C'est plus facile à dire qu'à faire. Tout le monde a vu ce qui est arrivé, ces derniers mois, aux gouvernements irlandais, espagnol et portugais lorsqu'ils se sont présentés devant les électeurs. Tous n'avaient pas démérité et pourtant tous se sont vu montrer la porte. Cette situation aurait fait dire au premier ministre luxembourgeois et président de l'Eurogroupe, Jean-Claude Junker: «Nous savons tous ce qu'il faut faire. Ce que nous ne savons pas, c'est comment être réélu si nous le faisons.»
Aller au-devant des citoyens
Une récente étude du Centre for Economic Policy Research a montré que les politiciens n'avaient rien à gagner, en période de crise, à essayer de diluer une réforme dans l'espoir de sauver leur peau aux élections. Les électeurs ne sont pas dupes et détecteront tout de suite la manoeuvre, préviennent les économistes Alessandra Bonfiglioli et Gino Gancia qui se sont penchés sur 25 ans de réformes et d'élections dans 20 pays développés. Le sort électoral d'un gouvernement en période de crise dépend surtout du hasard de la conjoncture. Les pressions extérieures et le contexte d'incertitude qui caractérisent ces périodes se révéleraient même, au contraire, plutôt favorables à l'adoption de réformes.
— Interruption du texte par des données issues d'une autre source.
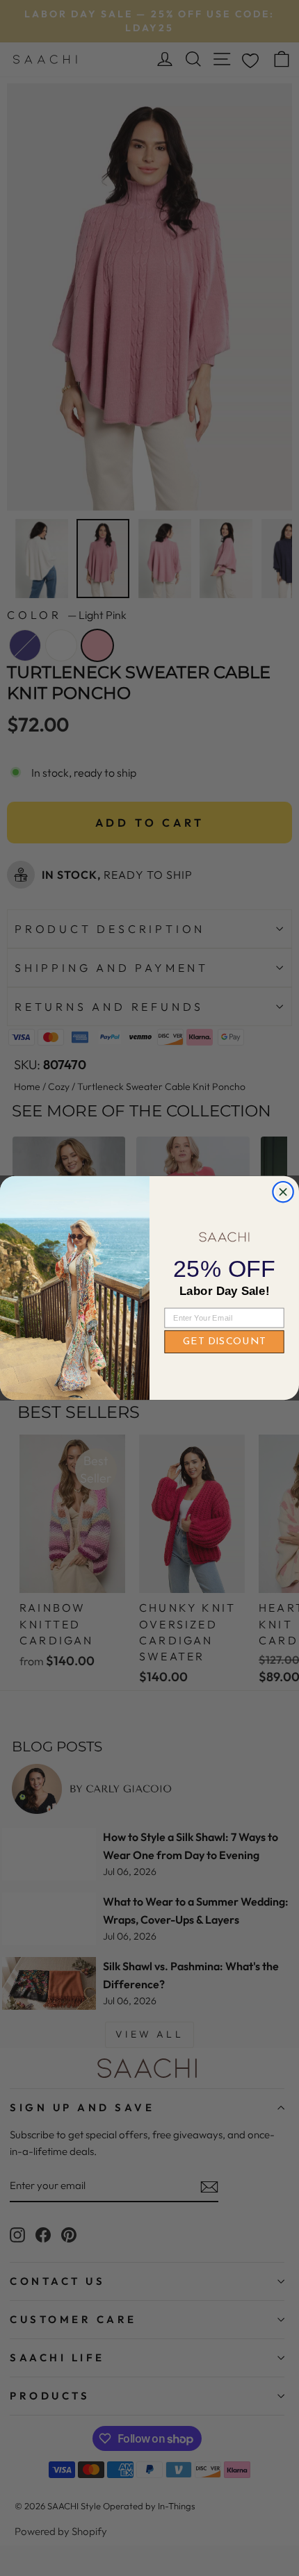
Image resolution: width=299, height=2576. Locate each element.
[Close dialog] (283, 1192)
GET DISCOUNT (224, 1341)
L'Organisation de coopération et de développement économiques (OCDE) a dévoilé la semaine dernière un rapport se penchant sur les futurs chocs mondiaux. L'un des cas étudiés était celui de l'éclatement de troubles sociaux, comme ceux qui se déroulent actuellement en Grèce. On y rapportait que les trois principaux moteurs de l'expression publique de la colère populaire sont la frustration devant des problèmes qui durent souvent depuis longtemps, le sentiment d'injustice et la perte de confiance dans ses dirigeants.
Il serait facile dans ce contexte de pousser de grands soupirs et de lever les yeux au ciel devant l'incapacité des démocraties d'agir rapidement lorsque des réformes s'imposent. On en trouvera même pour dire que c'est un handicap par rapport à la concurrence de pays gouvernés par des régimes autoritaires comme la Chine.
On pourrait commencer par leur répondre que la réalité finit toujours par nous rattraper, même dans des pays comme ceux-là, comme le montre le printemps arabe.
On pourrait surtout leur citer un autre rapport de l'OCDE, intitulé Cap sur les citoyens, qui commençait, en juin 2009, par prévenir tout de suite les gouvernements des pays démocratiques qu'ils sont condamnés à faire affaire avec des «citoyens mieux instruits, mieux informés et moins déférents», mais que cela, loin d'être un handicap, est pour le mieux. En plus d'être plus démocratique, y disait-on, «l'élaboration transparente et participative» des politiques publiques s'avère, pour les gouvernements, un moyen indispensable d'en améliorer les résultats en matière d'efficacité et d'équité. «Surtout, disait-on, les gouvernements doivent aller à la rencontre de la population plutôt que d'attendre que celle-ci vienne à eux.»